His mother cabled her sympathy. ‘Do not worry about press criticism,’ he wired back. ‘I know all we could do was done there was not shadow dissension among us all the year please post this Reggie Apsley.’ She cabled in reply that ‘congratulations’ were pouring in to Lamer on his safe return. ‘Longing to get you home’, she added.

The public had no idea of the sequence of events that had resulted in Cherry being stuck at One Ton. Nobody was interested in that kind of tedious detail. ‘All kinds of wild conjectures in the papers this morning,’ Cherry wrote in his diary on 15 February. The reports included Dimitri’s assertion that he had wanted to take the dogs on alone from One Ton. If Cherry had allowed Dimitri to go on, pundits mused, he might have found the polar party alive. Cherry tried to keep calm. ‘I don’t know that it matters,’ he wrote bravely. There were bright spots. He saw more of Mrs Wilson (‘Oh! She is wonderful’) and dined with Kinsey’s daughter at her house on Papanui Road. ‘Beautiful table, good dinner, pretty girls in London frocks: what does a miserable explorer want better than that?’ Sunday was a good day, as there were no papers. He played tennis, and enjoyed an excursion to Ashley Gorge, smelling the pines with his host Henry Burton.
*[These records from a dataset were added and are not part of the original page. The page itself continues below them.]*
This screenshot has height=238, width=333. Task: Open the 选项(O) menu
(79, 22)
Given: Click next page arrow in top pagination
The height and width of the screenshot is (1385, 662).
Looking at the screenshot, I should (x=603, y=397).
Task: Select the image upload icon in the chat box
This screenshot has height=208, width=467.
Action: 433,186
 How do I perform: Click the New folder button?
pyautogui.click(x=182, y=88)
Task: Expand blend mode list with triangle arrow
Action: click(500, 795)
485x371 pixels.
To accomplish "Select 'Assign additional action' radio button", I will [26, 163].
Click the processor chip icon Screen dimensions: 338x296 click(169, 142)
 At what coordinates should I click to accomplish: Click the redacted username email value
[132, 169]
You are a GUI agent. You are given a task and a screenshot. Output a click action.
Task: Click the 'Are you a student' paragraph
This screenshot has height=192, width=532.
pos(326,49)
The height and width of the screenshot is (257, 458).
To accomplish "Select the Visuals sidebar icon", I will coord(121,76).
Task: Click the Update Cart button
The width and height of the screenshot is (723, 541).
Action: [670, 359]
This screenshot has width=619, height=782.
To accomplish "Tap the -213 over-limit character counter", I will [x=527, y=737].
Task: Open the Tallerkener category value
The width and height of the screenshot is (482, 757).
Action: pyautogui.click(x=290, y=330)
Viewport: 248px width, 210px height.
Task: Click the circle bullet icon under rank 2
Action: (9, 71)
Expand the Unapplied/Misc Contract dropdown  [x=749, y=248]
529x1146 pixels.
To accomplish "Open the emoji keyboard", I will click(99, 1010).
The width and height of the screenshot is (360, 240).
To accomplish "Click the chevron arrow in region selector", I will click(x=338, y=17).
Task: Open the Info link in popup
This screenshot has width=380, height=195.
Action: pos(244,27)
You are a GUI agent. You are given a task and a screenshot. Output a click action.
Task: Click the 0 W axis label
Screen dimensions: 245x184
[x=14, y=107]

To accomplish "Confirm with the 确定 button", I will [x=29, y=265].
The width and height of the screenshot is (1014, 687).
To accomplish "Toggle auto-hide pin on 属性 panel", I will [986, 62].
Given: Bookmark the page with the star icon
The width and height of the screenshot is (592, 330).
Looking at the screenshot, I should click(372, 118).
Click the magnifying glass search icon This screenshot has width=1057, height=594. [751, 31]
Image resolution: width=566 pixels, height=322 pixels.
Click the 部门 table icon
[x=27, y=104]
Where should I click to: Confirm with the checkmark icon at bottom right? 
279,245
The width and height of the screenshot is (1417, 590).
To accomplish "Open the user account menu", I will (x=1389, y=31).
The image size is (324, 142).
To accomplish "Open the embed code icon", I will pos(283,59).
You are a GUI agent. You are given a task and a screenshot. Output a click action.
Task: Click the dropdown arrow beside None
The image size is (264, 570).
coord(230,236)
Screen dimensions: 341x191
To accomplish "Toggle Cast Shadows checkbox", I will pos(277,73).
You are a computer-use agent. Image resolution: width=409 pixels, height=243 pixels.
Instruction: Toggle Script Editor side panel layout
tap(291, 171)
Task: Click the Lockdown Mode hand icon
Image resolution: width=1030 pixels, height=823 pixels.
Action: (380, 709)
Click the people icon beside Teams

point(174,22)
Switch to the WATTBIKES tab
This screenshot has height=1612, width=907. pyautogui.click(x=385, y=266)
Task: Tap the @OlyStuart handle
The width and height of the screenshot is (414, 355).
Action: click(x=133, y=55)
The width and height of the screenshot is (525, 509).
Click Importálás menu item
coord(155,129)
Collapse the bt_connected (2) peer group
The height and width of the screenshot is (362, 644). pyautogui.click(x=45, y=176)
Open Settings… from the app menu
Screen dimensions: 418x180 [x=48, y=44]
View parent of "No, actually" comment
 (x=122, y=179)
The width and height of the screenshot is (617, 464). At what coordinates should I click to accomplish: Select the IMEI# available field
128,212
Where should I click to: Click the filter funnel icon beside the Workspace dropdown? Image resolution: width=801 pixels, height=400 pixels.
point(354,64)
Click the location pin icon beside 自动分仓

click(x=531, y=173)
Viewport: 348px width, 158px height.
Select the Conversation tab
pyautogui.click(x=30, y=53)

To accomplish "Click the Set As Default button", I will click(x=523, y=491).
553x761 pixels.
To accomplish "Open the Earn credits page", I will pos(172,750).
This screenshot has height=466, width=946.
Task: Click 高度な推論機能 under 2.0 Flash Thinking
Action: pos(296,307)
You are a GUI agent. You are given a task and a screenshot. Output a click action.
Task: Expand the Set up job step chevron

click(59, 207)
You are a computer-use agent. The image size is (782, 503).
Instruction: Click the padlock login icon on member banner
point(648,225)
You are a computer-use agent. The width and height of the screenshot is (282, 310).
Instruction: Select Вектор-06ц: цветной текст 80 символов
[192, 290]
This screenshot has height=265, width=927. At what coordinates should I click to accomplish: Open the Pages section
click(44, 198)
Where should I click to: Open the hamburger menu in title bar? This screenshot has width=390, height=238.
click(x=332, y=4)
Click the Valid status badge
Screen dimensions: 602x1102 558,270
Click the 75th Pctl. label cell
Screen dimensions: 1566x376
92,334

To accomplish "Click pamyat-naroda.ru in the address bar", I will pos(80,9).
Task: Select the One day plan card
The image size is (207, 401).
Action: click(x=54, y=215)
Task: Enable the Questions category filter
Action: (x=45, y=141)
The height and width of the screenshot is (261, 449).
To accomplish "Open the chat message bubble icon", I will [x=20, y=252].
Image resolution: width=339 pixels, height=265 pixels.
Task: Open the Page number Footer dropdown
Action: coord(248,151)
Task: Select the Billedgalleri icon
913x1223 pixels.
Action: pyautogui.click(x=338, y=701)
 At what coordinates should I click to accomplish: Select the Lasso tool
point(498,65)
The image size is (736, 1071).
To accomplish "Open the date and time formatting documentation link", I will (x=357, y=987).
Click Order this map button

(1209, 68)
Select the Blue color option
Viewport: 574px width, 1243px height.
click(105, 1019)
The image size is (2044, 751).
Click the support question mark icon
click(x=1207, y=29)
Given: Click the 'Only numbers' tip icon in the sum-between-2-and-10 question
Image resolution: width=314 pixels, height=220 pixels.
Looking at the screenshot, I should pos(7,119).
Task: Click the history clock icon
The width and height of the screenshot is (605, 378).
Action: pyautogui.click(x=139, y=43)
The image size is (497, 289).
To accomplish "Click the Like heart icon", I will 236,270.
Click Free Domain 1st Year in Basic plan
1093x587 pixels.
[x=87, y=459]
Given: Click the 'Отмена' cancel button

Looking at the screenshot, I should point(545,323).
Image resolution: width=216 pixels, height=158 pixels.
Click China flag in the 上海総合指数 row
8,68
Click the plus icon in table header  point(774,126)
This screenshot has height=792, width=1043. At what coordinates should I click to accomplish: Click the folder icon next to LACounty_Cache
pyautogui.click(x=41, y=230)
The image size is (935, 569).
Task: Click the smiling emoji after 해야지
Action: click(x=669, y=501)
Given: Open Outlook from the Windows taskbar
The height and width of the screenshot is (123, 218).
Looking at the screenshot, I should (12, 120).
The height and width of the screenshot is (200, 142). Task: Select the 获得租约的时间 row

He had foreseen criticism: in the last weeks on the ice he had discussed the reaction they would face with Atch and the others. But he had never imagined it would be personal; it hadn’t crossed his mind that people would say he could have – should have – gone on from One Ton. He sat in his room at the Burtons’ and went back to his journal. Leafing through to the note he had written on the Barrier after finding the bodies, he added to it, ‘It seems to be necessary to point out that when we started back from One Ton Depôt we had no reason to suppose that there was anything wrong with the polar party.’ He had thought this was obvious; but it wasn’t. On 21 February he wrote:

a horrid day. Everybody everywhere seemed to be saying the wrong thing. One asked whether ‘there would have to be an enquiry’: a shopman told me they had been supposing all kinds of things about my journey south etc ad nauseam. I wish official sources would tell the truth and finish the whole rotten business. Meanwhile I am in the dirt tub and except an official denial of rumours nothing has been done. What a rotten end it is to a good expedition.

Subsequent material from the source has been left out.